Substituting asymptotics into an integral?

Question

Let $J_{\nu}$ denote the Bessel function of the first kind. Then, for sufficiently large, positive $z$, we have

$$\displaystyle J_{\nu}(z) = O(z^{-1/2}).$$

Now suppose I want to integrate this Bessel function. Let $k \in \mathbb{R}^2$ be non-zero, and let $\rho$ be large but independent of both $k$ and $r$. Is the following valid?

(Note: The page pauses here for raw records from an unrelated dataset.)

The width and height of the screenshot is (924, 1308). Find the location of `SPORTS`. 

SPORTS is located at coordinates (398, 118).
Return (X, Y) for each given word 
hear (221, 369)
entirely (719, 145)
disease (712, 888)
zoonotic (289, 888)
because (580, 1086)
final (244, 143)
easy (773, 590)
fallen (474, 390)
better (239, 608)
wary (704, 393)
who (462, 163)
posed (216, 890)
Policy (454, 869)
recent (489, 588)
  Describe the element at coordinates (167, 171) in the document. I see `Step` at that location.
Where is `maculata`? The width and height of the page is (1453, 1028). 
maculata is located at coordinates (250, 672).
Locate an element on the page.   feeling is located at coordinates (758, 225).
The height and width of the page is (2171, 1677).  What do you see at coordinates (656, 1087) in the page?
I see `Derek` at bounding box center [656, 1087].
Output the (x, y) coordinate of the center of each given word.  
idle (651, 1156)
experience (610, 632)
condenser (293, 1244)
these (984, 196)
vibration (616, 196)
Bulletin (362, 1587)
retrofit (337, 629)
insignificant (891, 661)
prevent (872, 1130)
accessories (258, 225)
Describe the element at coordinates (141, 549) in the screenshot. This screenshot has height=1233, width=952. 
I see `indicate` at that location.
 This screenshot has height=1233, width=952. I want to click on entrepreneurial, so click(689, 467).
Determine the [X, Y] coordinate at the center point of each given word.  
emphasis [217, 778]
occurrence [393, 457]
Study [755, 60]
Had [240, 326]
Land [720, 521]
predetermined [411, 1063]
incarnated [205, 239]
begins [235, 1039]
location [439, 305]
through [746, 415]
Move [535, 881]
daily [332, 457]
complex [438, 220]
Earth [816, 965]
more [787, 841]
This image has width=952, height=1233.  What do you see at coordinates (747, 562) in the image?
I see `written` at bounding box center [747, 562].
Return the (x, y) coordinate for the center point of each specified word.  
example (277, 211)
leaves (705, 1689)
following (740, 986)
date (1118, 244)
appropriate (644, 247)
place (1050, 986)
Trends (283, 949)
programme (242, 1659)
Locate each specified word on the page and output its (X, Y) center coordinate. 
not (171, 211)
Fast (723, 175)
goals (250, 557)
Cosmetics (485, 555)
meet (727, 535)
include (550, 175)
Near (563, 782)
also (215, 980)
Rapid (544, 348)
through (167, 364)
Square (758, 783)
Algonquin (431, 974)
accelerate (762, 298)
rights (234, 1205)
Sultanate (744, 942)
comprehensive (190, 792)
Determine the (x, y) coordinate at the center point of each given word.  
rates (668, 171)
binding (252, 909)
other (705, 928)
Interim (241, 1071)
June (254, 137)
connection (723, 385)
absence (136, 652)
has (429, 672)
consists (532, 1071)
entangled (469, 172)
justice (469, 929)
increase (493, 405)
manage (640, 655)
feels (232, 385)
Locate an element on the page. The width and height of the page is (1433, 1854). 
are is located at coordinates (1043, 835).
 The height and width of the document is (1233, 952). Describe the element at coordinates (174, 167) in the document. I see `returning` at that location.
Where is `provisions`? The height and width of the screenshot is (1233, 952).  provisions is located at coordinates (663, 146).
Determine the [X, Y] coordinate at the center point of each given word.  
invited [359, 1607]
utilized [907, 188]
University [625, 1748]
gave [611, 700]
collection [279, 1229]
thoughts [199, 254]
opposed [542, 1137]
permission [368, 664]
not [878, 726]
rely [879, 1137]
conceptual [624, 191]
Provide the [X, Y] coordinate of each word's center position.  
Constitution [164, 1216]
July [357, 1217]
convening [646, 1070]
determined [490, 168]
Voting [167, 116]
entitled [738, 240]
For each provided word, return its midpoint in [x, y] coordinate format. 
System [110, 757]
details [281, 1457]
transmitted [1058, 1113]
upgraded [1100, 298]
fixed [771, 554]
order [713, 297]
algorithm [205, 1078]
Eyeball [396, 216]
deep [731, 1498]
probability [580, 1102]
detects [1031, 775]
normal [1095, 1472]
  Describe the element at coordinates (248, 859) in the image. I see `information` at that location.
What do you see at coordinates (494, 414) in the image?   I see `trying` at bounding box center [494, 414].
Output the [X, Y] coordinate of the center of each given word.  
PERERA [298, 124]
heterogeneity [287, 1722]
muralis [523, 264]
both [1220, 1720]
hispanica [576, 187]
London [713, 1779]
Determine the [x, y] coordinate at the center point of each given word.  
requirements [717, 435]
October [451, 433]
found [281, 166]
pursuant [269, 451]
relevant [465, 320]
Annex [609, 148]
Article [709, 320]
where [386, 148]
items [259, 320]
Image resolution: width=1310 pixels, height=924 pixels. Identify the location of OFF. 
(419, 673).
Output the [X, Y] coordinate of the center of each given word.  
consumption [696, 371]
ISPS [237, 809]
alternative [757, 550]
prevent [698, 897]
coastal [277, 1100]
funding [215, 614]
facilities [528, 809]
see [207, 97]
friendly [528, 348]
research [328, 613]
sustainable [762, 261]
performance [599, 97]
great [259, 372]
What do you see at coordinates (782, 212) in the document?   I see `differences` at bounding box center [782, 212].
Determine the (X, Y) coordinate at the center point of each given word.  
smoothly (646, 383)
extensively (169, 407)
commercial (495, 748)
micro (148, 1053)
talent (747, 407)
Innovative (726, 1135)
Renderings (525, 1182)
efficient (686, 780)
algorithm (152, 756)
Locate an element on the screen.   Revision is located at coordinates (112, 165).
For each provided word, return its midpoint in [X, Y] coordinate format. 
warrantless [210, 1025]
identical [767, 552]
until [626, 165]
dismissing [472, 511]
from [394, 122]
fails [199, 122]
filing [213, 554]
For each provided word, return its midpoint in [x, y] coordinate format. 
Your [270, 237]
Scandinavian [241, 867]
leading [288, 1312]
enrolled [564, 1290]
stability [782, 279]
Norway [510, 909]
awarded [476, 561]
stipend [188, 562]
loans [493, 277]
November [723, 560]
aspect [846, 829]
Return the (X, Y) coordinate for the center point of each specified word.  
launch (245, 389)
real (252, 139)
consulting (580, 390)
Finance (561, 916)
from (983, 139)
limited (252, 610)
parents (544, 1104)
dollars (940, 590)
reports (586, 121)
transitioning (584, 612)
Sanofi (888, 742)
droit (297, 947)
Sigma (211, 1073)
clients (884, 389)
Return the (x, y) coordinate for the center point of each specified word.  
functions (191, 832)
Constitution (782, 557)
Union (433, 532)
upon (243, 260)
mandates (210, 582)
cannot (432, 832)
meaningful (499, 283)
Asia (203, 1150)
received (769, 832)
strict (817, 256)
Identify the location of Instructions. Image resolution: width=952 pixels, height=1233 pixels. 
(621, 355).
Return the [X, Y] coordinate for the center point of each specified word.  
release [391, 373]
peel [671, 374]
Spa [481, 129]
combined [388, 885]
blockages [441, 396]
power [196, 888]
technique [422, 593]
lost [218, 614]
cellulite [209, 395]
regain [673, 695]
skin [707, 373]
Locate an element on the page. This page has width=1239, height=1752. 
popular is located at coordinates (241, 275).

$$\displaystyle \int_{0}^{|k|}|J_{1}(\rho r)| \ \mathrm{d}r \leqslant C\rho^{-1/2}\int_{0}^{|k|}r^{-1/2} \ \mathrm{d}r = C\rho^{-1/2}|k|^{1/2}.$$

Here, $C$ is some constant, and $\rho \to \infty$. This seems a bit naive, especially since the integral starts at $0$, which could mean my asymptotics aren't valid. Am I allowed to argue like this?

Note: I am aware that this integral can be done directly (the anti-derivative of the integrand is $-J_{0}(x)\text{sgn}(x)$). However, I'd just like to know if the idea works, so I can apply it to more complicated scenarios.

Answer 1

If $z\ll 1$ we have (by Taylor series) $$ J_{\nu}(z)\approx \frac{1}{\Gamma(\nu+1)}\left(\frac{z}{2}\right)^\nu \tag{1}$$ and if $z\gg \nu^2$ we have (by Laplace's method) $$ J_{\nu}(z)\approx \sqrt{\frac{2}{\pi z}}\cos\left(z-\frac{\nu \pi}{2}-\frac{\pi}{4}\right)\tag{2} $$ Obviously, if we need to approximate an integral in a right neighbourhood of the origin we may only use $(1)$, since $(2)$ is not granted to hold. We may even say $(2)$ cannot hold in a neighbourhood of the origin, since $J_\nu(z)$ does not have a singularity at $z=0$ (it is an entire function!).

For practical purposes, it is often convenient to recall that $$ \mathcal{L}(J_1(x)) = \frac{1}{\sqrt{1+s^2} \left(s+\sqrt{1+s^2}\right)} \tag{3} $$ and exploit the Cauchy-Schwarz inequality, too.